For more than three weeks now, crude oil has been erupting out of a pipe a mile underneath the surface of the Gulf of Mexico. A new analysis of seafloor video indicates that nearly 70,000 barrels could be gushing out every day, NPR reports. That figure is at least 10 times the U.S. Coast Guard's original estimate of the flow, and "the equivalent of one Exxon Valdez tanker every four days."

And nobody really knows where it is, or where it's headed.

Federal officials are carefully tracking the trajectory of the oil that's made it to the water's surface and, increasingly, on shore. They even put out a daily map.

But there's never been an oil spill this big and this deep before. Nor have authorities ever used chemical dispersants so widely.

As a result, some scientists suspect that a lot, if not most, of the oil is lurking below the surface rather than on it, in a gigantic underwater plume the size and trajectory of which remain largely a mystery.

Oil on the surface can be fairly easily spotted by helicopter and satellite. But tracking an underwater plume is a much more complicated task, which thus far appears confined to one lonely improvising research vessel whose crew had been planning to hunt shipwrecks.
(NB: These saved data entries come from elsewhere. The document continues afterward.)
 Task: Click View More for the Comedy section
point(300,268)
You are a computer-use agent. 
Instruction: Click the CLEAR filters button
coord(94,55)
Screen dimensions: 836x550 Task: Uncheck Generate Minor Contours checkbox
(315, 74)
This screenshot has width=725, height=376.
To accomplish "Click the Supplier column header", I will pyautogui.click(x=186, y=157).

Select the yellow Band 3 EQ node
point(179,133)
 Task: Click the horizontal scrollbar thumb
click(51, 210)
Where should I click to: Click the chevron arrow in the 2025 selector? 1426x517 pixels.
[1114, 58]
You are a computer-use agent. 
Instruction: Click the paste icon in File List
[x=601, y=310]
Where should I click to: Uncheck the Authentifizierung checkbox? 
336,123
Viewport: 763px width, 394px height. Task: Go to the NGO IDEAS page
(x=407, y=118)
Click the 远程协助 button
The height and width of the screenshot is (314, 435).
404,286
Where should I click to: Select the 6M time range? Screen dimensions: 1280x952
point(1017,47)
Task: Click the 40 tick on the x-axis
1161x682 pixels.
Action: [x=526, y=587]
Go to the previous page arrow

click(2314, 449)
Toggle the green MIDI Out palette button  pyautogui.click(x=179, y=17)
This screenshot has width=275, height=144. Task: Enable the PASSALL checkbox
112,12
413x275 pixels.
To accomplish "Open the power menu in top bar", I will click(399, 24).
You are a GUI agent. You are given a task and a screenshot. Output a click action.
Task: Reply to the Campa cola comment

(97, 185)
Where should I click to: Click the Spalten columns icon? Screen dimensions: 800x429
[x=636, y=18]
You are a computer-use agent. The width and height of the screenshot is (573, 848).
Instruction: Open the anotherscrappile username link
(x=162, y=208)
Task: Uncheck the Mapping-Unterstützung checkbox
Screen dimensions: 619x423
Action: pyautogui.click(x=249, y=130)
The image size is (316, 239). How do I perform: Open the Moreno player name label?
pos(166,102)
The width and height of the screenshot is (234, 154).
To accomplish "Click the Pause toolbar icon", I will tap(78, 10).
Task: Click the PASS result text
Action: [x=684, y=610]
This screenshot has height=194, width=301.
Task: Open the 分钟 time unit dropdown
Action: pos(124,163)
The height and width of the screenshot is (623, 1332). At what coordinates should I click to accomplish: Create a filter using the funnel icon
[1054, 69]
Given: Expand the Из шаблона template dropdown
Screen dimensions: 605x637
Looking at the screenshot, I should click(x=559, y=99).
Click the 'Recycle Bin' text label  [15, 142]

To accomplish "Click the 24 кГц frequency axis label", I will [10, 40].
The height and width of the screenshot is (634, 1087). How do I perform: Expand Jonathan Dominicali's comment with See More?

Rick Steiner, a University of Alaska marine conservationist who recently spent more than a week on the Gulf Coast, said the National Oceanic and Atmospheric Administration [NOAA] risks wildly underestimating the damage caused by the massive spill.

"If you don't look, you won't find, and they're not looking in the right places," Steiner told the Huffington Post.

Most major oil spills occur right at the surface, he explained. This one is entirely different.

With a spill this deep, the oil starts off extremely dense and under pressure. Some of it breaks up or dissolves into the water on the way up, and some of it makes it all the way to the surface. But some will "stabilize in the water column" maybe as low as 200 to 300 meters off the seabed, Steiner said. "Then it starts drifting with the current."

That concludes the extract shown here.